You can’t start any journey without a road map. That’s what the financial plan does for you. It should document your current situation (net worth etc.), and your goals for the future (when you want to retire and on how much). The result of the financial plan should be to determine what amount of risk is appropriate for you to help achieve your goal. You should not pay a percentage of your assets for this. A plan is a document like a will or a tax return. You should pay for the document the same way you pay your CPA or your attorney, an hourly fee.

Investing

Once your plan is complete you need to implement your investment strategy. Now there are many ways to do this, either yourself or with the assistance of an advisor or money manager. If you need the assistance, then determine if your advisor is managing the assets him/herself or purchasing funds.
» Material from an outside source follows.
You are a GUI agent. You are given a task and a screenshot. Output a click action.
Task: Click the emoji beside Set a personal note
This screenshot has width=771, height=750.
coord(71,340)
Understand that if funds are purchased they likely have a fee inside the fund, which would be in addition to what your advisor charges to select those funds. I’m not saying that buying funds is necessarily bad, rather I’d prefer you to know exactly what and how much you’re paying.

Investor Education

Now the advisor for the fee you’re paying should be providing you with some ongoing financial education. If they manage money themselves, they should be educating you on their process and advising you on the discipline that you will need to have during both good and bad markets. If they’re purchasing you funds, then they should be educating you on the role that each fund plays in your strategy.

Review and Reporting

Given all the rules that have finally come down in the Financial Industry I would be amazed if you don’t meet with your Advisor at least annually. In that meeting, the first thing you should be reviewing is how you performed against your respective benchmark. Yes, benchmark. When your plan is written, it should’ve showed you how aggressive you need to be to help achieve your goal…Conservative/Moderate/Aggressive etc. Once your benchmark is established you should be measuring yourself against it each year (if not each quarter). Now our goal as money managers should be to beat the benchmark with less risk. It’s a very hard thing to achieve, yet it should be our goal. By measuring this on a periodic basis, you’ll spot the trends. (i.e., consistent underperformance or outperformance). You should be concerned if you consistently outperform as it could mean you were taking too much risk.

Responsiveness

Lastly, I’ll tell you that if you’re paying an advisor, they should be there to advise. If you have a question or concern you should be able to call and get an answer quickly.

In my relatively short 20 years advising clients, I’ve seen this industry change a lot. No doubt it will change further in the future. I just hope that it stops allowing the marketing to promote pie in the sky.

Any opinions are those of the financial advisor and not necessarily those of Raymond James. This material is being provided for informational purposes only and is not a complete description, nor is it a recommendation. The information contained in this report does not purport to be a complete description of the securities, markets, or developments referred to in this material.